Friday 21 August 2009

On Happiness and Modern Society

Earlier in the day I fell across an interesting article written by a BBC entertainment journalist about what happens at an X-Factor audition.

http://news.bbc.co.uk/1/hi/entertainment/8209429.stm

The article confirmed the feeling of disgust, sadness and discomfort that I feel when watching the early stages of The X-Factor (and, to a lesser extent, the later stages). I didn't watch it last year, and don't intend to this year, because of my increasing feeling that the makers of the program are both reflecting and contributing to Britain's deeply unhappy culture.

For those who are genuinely talented and are purely looking for a "big-break," The X-Factor is undoubtedly a useful tool. I'm not a fan of Leona Lewis, but I appreciate the incredible range and tone of her voice and enjoyed watching her rise to fame. I don't know her personally, but from her story it seems to me that she was always a reasonably happy, well-rounded individual with a few normal self-confidence issues.

However, there are thousands of sad, deluded individuals who audition each year and are mocked and humiliated in front of millions of viewers as their human need to be loved and adored is crushed. This is, I think, because people in our sick British society today feel that they need to be famous, beautiful and talented to be loved and adored, and are looking for love and adoration from people they don't know rather than those closer to home. A religious figure recently said that he felt social networking sites are detrimental to society, because people now feel that having 1000 friends on Facebook is more important than having five friends in the real world.

Try explaining this observation to your average viewer of The X-Factor, and they will probably shrug and respond: "They put themselves up for it." Yes, of course they do. It's a choice. But would they make that choice if society was not infected with the pressures of fame and fortune? To laugh at these "freaks," to mock their pathetic attempts to become "the next Michael Jackson," is to laugh at our society, and to accept the way our country has become.

People "choose" to have boob-jobs, "choose" to mimick specific celebrities, "choose" to become glamour models. "Isn't it wonderful," people say, "We are free now. Sex is no longer a taboo, women are free, we can choose to dye our hair how we like, we can do what we want!" People are obsessed with shaping their own identities in the way they look, sometimes distorting their bodies, rather than letting their personality and inner beauty shape their personality.

The reality is, that freedom and "choice" is an illusion. People are slaves to fame, slaves to fashion, slaves to everything that makes someone unhappy.

REAL choice is a beautiful thing. Choosing to put two fingers up at our X-Factor culture, choosing to search for real happiness when the rest of the country is walking straight into its own misery, choosing to love those who may not find acceptance anywhere, and believe they can find it in fame.

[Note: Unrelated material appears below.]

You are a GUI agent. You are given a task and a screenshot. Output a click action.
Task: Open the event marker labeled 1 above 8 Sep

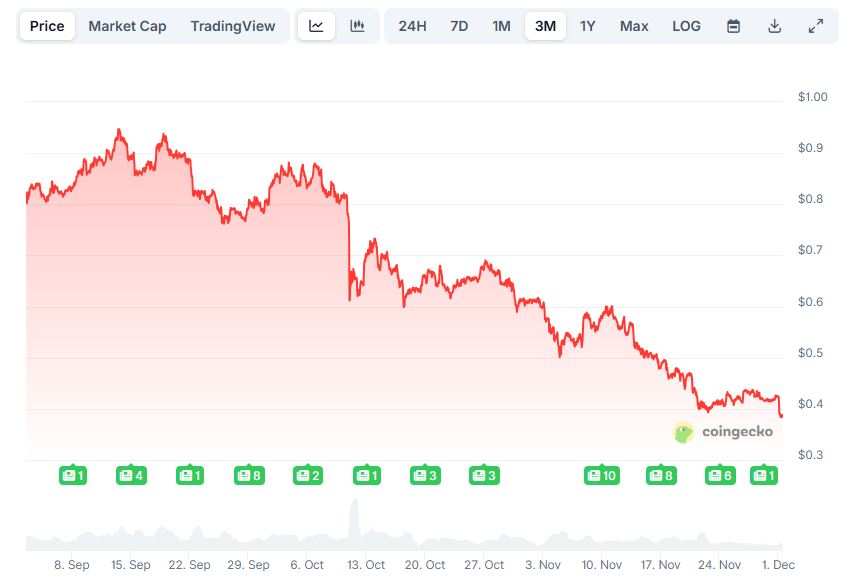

OK, I'm not the perfect advocate for this! I'm not a saint. In my life I've done my fair-share of laughing at X-Factor auditions and wishing I could be adored by the general public. I'm ashamed to say it, but I know that I'm not totally free of the scars of our society.

But I do realise, and I think many people don't, that money and wealth and fame and beauty and fashion don't make you happy. "Money doesn't buy you happiness" is, of course, an age-old proverb, but no one takes it seriously. Even though there is much proof around, everyone believes that they will be an exception to the rule. Studies show that Lottery winners, once they have got over the initial rush of apparent well-being and excitement, return to their prior level of happiness or unhappiness within a reasonably short time.

An individual's freedom, an individual's choice, an individual's happiness, is a beautiful thing. But fake freedom, fake choice, fake happiness is threatening to extinguish the light that is in every human being.






1 comment:

  1. Very well written, J, and you've made lots of great points.

    I totally agree with this. Social and cultural pressures on people in our world today are crushing choice and freedom, and sadly too many people are 'blissfully' unaware of it. Processes like the X-Factor do exploit the human need to be accepted and loved.

    It's just sad that 'the general public' has been manipulated into having such a destructive role in shows like this. Whilst poor 'delusional' singers have their pride and dreams crushed, the audience get a great sense of catharsis, and a feeling of superiority as 'they know better', and think they wouldn't be caught dead on a show like that if they're voice was so awful. But at the same time, without those viewers there would be no arena in which those 'delusional' people could be mocked (or, as they hope, adored) by the nation. Both roles need each other to survive. And unfortunately, it is our messed-up culture that is nurturing and sustaining them.